German painter Insel is a perpetual sponger and outsider—prone to writing elegant notes with messages like “Am starving to death except for a miracle—three o’clock Tuesday afternoon will be the end”—but somehow writer and art dealer Mrs. Jones likes him.

Together, they sit in cafés, hatch grand plans, and share their artistic aspirations and disappointments. And they become friends. But as they grow ever closer, Mrs. Jones begins to realize just how powerful Insel’s hold over her is.

Unpublished during Loy’s lifetime, Insel—which is loosely based on her friendship with the painter Richard Oelze….

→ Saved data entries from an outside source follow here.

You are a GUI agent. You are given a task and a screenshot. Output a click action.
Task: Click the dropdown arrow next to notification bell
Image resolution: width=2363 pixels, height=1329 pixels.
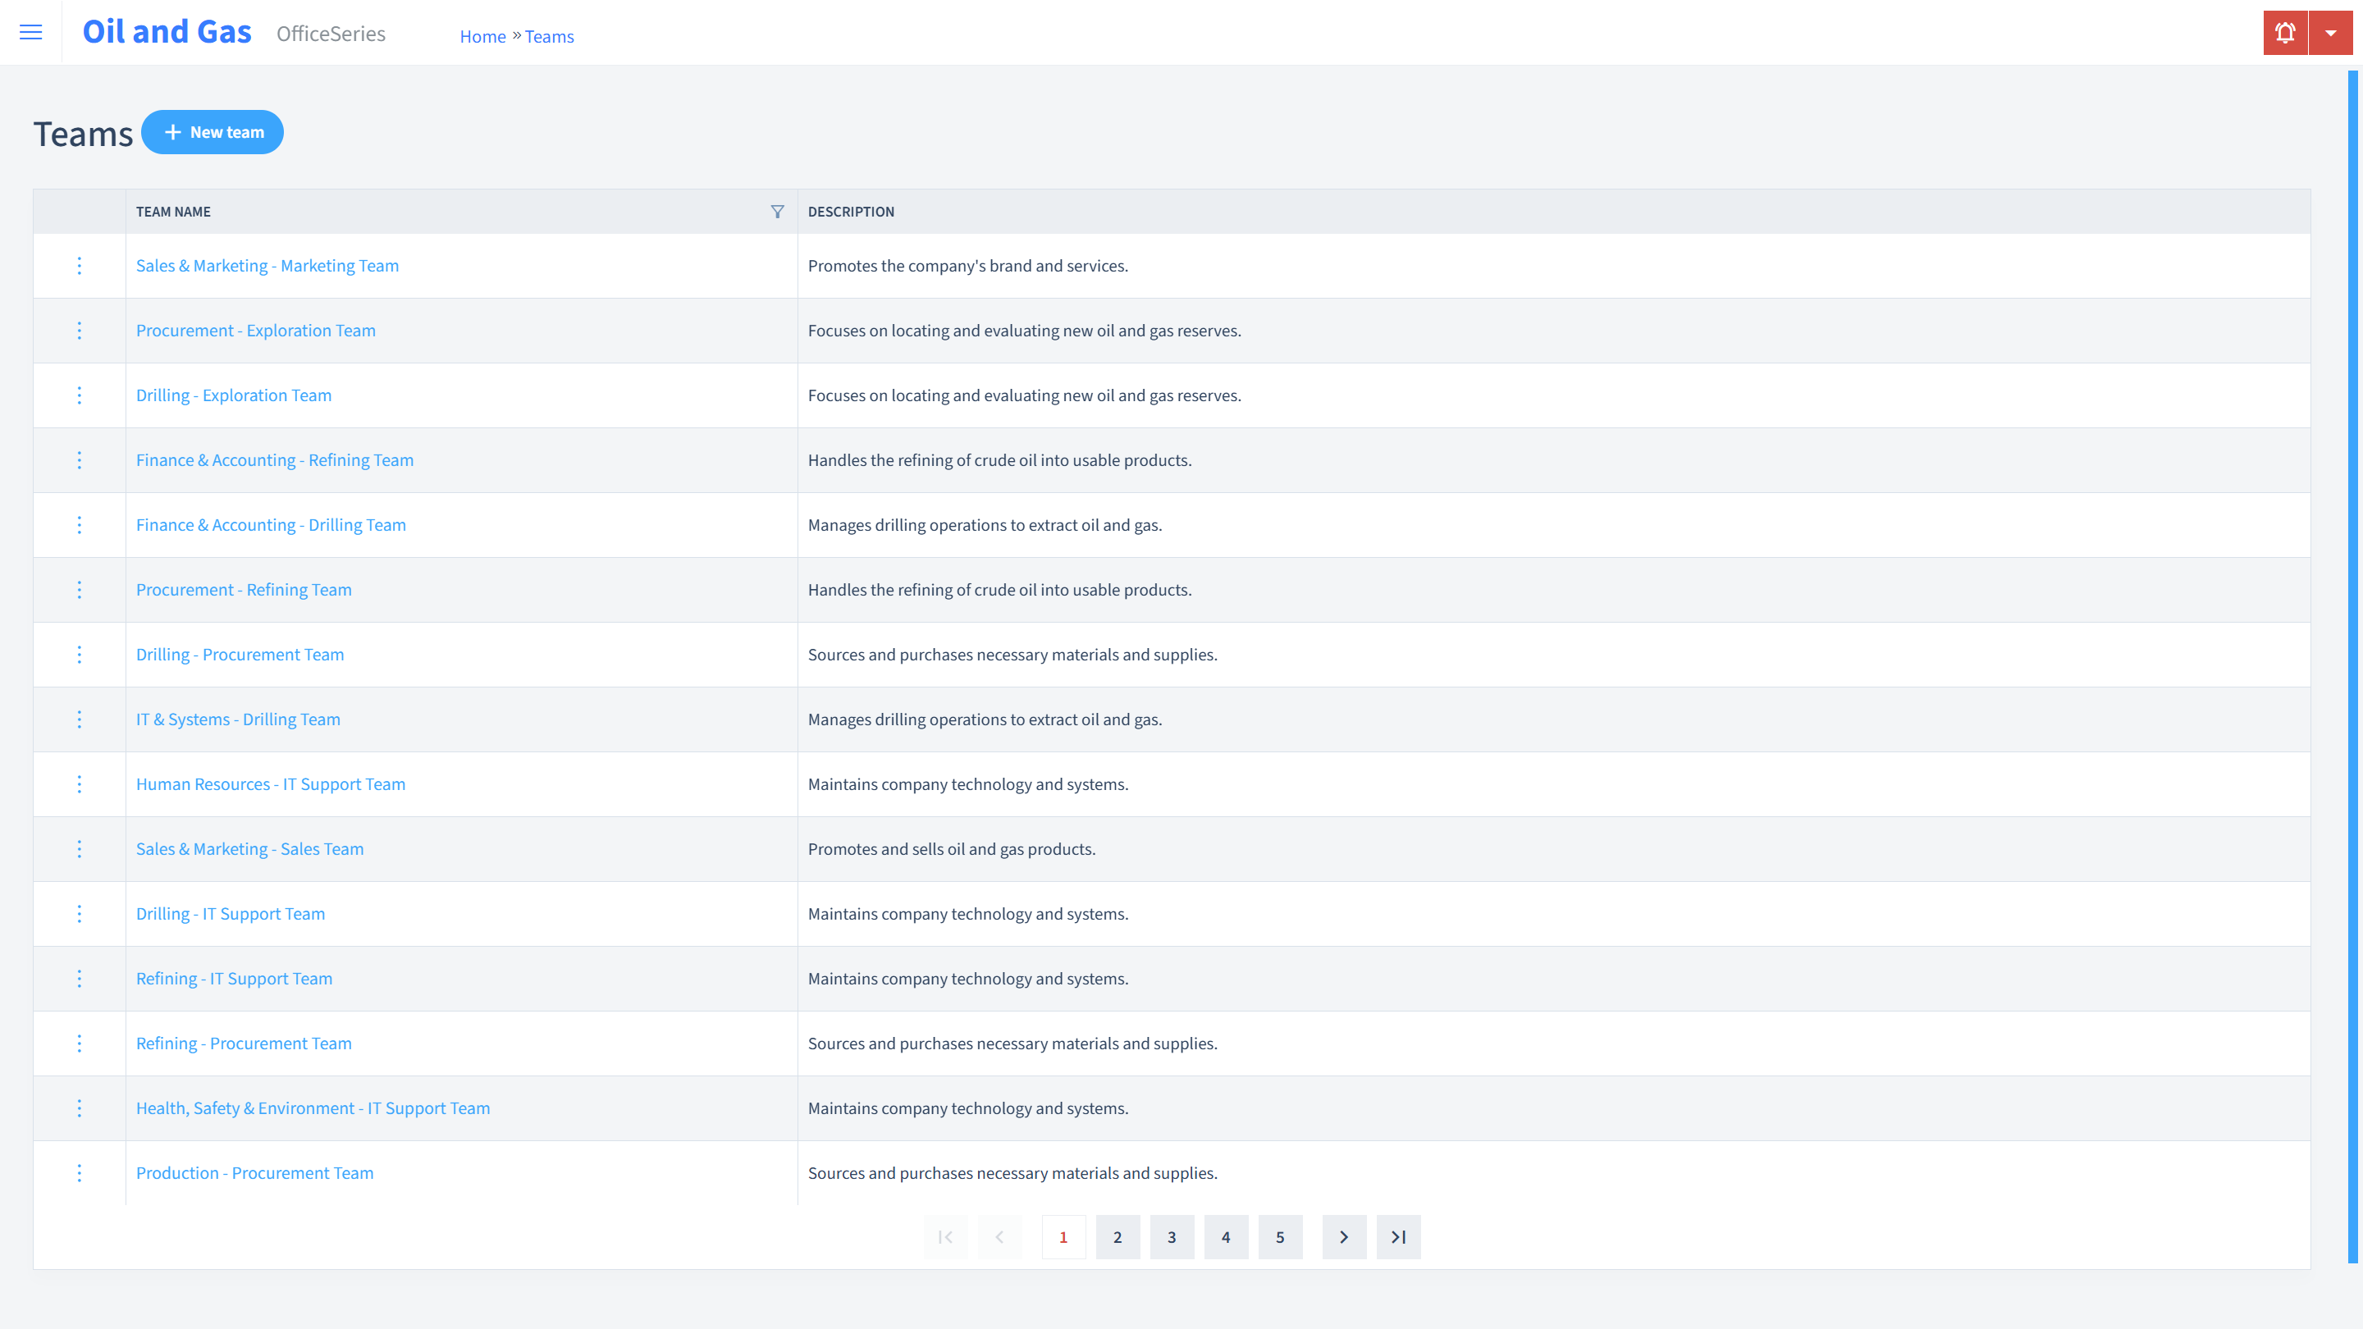2330,33
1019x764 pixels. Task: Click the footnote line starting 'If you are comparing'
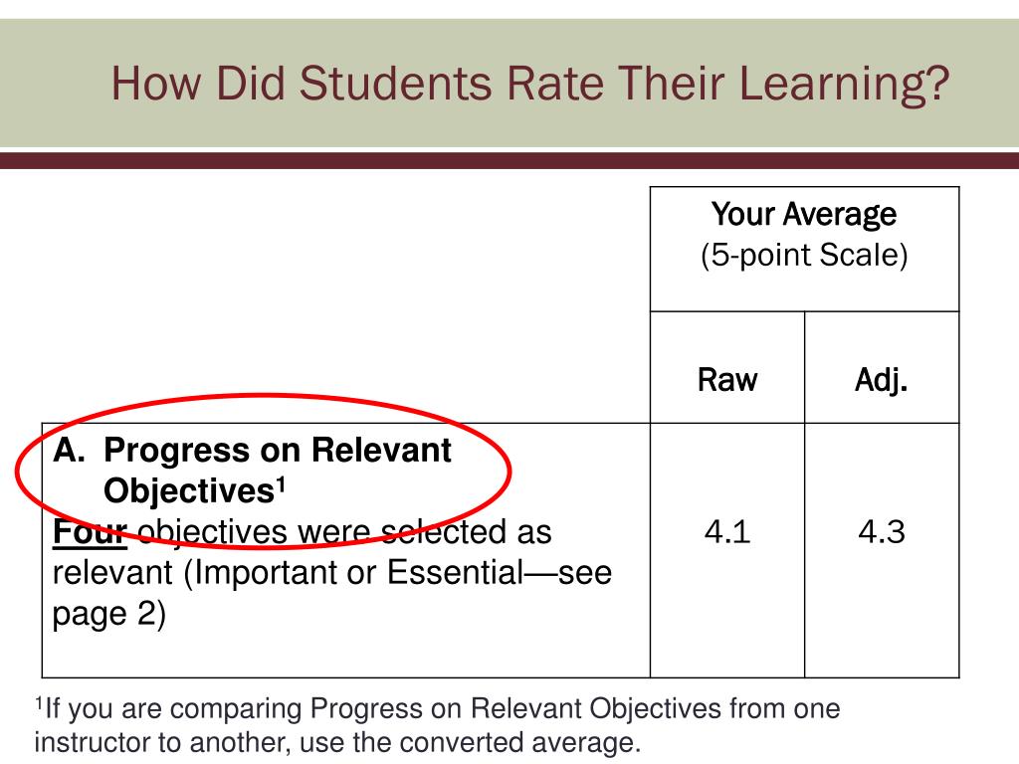[438, 708]
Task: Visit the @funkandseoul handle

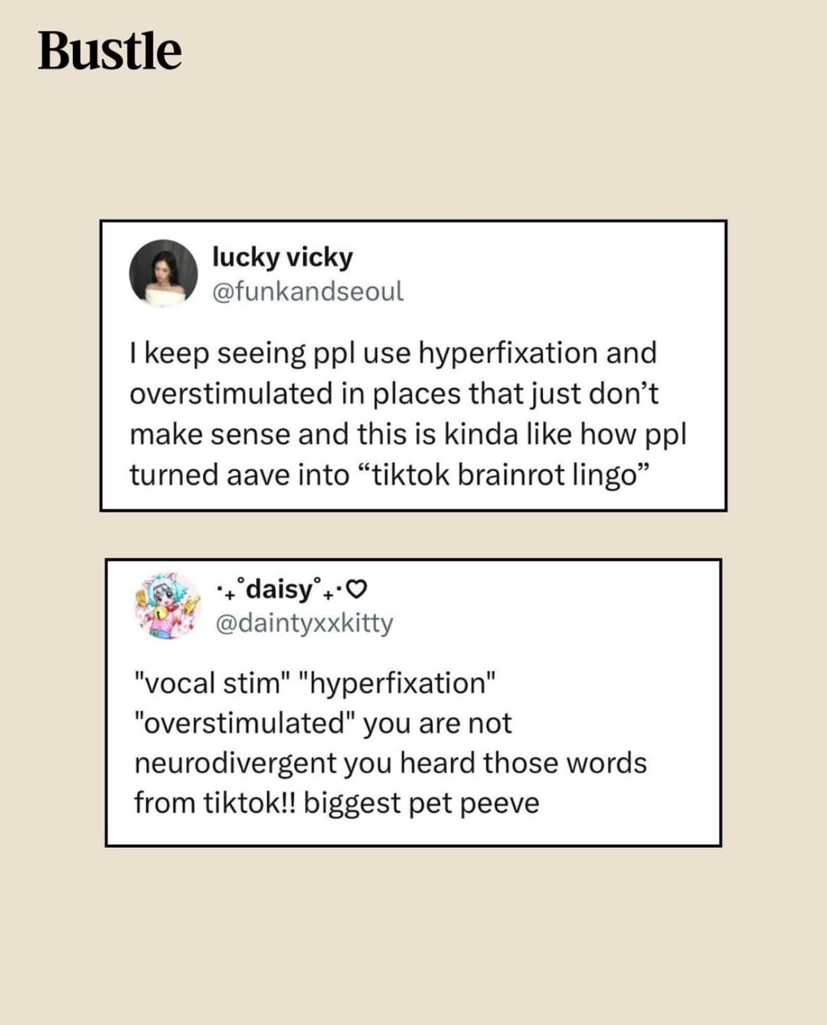Action: coord(307,292)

A swift intro to Loy from Riker: “In the early 20th century, you could have used her coordinates to trace a map of the avant-garde: She studied art in France, acted in New York, was a Futurist in Italy—see her ‘Feminist Manifesto’ of 1914—as well as a lampshade designer, Christian Scientist, talent scout for a Surrealist art dealer, and friend to Gertrude Stein, Marcel Duchamp, Ezra Pound and on down the line. In writing, Loy was known almost exclusively as a poet; in 1923 she published the incomparable collection ‘Lunar Baedeker,’ a book of playful, sharp-witted yet haunting verse. She was not a poet of emotion but was committed to the aesthetic, the beautiful.” He continues:

The Loy-like narrator, Mrs. Jones, is a middle-aged writer in Paris, employed acquiring art for a New York gallery, and is interested in Insel’s work. That their relationship combines business and personal elements is possibly the only conventional thing to be said about it. They are immediately drawn together by an ineffable nonsexual attraction; they “see” each other as others do not. As the book proceeds through a Spartan plot—they hang out; they talk; she washes his laundry—the drama that develops is not a conflict between the two characters but simply Mrs. Jones’s quest to understand and articulate the supernatural qualities of this “Surrealist” man, Insel, and the inexplicable effect his presence has upon her.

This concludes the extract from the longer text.